Sunday, January 4, 2015

So, what's a Biscornu? How do you do it? According to Wikipedia, it is pronounced "bee-ss-corn-uh)". I thought that it would be like "bis" as in biscuit, "corn" as in corn, and the "u" as in you like biscuits and corn. Good enough. It comes from the French word that means "skewed, quirky or irregular." So it's sort of like me.

It's a pincushion, basically, an eight-sided figure that is stitched so that it has eight sides, stuffed,usually with a button or two in the middle to make it puffy, and big enough to fit in the palm of your hand. It could be decorated with tassels and beads, so I imagine, with the shape it takes, it could also be used as an ornament. I will have to experiment more with these.

But until then, this is how you make a biscornu. Enjoy!
First are the embroidered sides. You need two. Mostly these are seen as identical to each other. I used three or four shades of green and two shades of brown. I did the work, based on Elizabethan Blackwork stitching, on 18 count Aida cloth. This was a scrap left over from some other larger project. It's amazing what you can do with scraps!

The square is about 3 1/4" across, or 8 cm.

This is the front and back. I added a running stitch border around both sides to use as a guide and also to become part of the joining stitch.
I pinned down the sides of the top half. This made it easier to match up the sides and bring the running stitches together.

I matched up the corner of one side to the center of the other half. This is what gives it the eight sides and that shape for which it is known.


This is the first side sewn. So far his has been a flat piece. But now each successive side will soon help to give  it that round shape.  
Going around the first corner:

You just keep going around, matching the corners of one side to the center of the other. This piece traveled around with me. It is a small project so it is easy to carry around.

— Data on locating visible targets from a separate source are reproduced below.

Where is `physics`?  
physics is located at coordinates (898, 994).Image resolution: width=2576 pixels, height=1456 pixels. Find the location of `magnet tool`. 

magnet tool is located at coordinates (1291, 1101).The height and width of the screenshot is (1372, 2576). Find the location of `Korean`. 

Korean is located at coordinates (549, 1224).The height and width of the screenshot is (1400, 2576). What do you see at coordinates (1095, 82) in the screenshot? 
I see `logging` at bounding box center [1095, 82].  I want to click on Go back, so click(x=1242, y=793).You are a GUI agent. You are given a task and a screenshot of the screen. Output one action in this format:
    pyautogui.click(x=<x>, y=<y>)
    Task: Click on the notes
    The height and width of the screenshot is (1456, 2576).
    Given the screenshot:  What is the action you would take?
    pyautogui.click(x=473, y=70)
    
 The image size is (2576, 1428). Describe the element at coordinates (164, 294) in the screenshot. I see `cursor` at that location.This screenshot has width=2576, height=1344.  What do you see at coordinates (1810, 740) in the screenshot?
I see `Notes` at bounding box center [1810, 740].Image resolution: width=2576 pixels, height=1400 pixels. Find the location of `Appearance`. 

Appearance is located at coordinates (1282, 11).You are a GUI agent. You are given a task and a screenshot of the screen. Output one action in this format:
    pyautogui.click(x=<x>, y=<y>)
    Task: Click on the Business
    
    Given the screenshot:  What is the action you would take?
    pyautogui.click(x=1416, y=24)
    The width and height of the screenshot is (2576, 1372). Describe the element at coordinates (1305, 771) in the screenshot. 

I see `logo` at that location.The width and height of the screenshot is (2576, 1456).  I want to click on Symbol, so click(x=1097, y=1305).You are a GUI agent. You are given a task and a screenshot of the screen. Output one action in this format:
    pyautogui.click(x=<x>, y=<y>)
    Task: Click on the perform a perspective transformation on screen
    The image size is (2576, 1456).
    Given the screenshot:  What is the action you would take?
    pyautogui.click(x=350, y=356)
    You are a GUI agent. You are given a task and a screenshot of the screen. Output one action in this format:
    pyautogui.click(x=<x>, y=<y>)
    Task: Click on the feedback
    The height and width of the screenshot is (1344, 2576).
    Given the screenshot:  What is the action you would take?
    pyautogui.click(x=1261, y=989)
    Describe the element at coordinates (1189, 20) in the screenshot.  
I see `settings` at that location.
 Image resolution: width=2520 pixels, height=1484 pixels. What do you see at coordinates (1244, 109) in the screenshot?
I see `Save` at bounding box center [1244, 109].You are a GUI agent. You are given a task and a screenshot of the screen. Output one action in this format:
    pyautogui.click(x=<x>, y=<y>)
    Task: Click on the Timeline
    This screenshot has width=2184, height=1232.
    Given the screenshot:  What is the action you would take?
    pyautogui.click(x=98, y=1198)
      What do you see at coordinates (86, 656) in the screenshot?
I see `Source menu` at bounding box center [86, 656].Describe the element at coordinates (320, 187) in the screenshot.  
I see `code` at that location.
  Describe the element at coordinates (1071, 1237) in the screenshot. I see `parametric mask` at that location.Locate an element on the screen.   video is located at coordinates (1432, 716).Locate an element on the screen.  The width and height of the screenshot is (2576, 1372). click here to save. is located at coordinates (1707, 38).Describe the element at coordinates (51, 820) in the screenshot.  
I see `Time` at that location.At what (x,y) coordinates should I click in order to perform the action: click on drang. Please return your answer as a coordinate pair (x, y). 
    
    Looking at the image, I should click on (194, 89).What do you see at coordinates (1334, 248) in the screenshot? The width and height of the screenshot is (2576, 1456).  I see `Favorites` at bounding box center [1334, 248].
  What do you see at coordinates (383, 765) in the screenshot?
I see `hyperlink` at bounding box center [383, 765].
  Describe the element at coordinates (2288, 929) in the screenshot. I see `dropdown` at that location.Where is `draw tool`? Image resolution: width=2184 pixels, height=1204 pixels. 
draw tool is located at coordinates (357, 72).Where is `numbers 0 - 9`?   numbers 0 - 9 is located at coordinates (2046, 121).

When you are down to the last side, then it's almost ready for stuffing.


These are the tools for stuffing. I used the 100% Polyester Stuffing that you can get just about anywhere, and a stick from a roasted ear of corn that I sanded  down to make sure it was smooth. I've also used chop sticks that I sanded. You just want to make sure that the pointed end is rounded enough so that it doesn't poke through your fabric. This point helps to direct the batting into corners. 

You want the corners to be filled in a little tightly to help hold the shape but don't push in so much that it gets hard. You don't want to pack it in so much that your biscornu isn't soft and squeezable.

     Stitching up the last side.


Now that the whole thing is all stitched up - wasn't that fun? - just add a button on top, or one at the top and one at the bottom. They are  1/4" buttons, one dark brown, one light brown, to match with the acorn colors. 

The design takes on new perspective as the edges and corners turn back upon themselves.

See? Just about big enough to fit in the palm of your hand.

Yep. Reminds me of a biscuit!

Saturday, January 3, 2015

Embroidery  Hack 1

In order to keep from having a bunch of floss pieces that I can't match up, I do this: 

I pull out as much thread as I want then cut only as many strands as I need, where the thread comes out from the skein.

I make the cut end near the skein and pull that thread straight out from the rest of the threads. That thread will come out straight and hardly needs to untwist at all. 

The rest of the threads will bunch at at my fingertips, but a gentle pull once the cut thread is free, and the remaining uncut threads all straighten out.

It works best to cut and pull just one thread at a time. If I try to pullout two threads, it just tangles.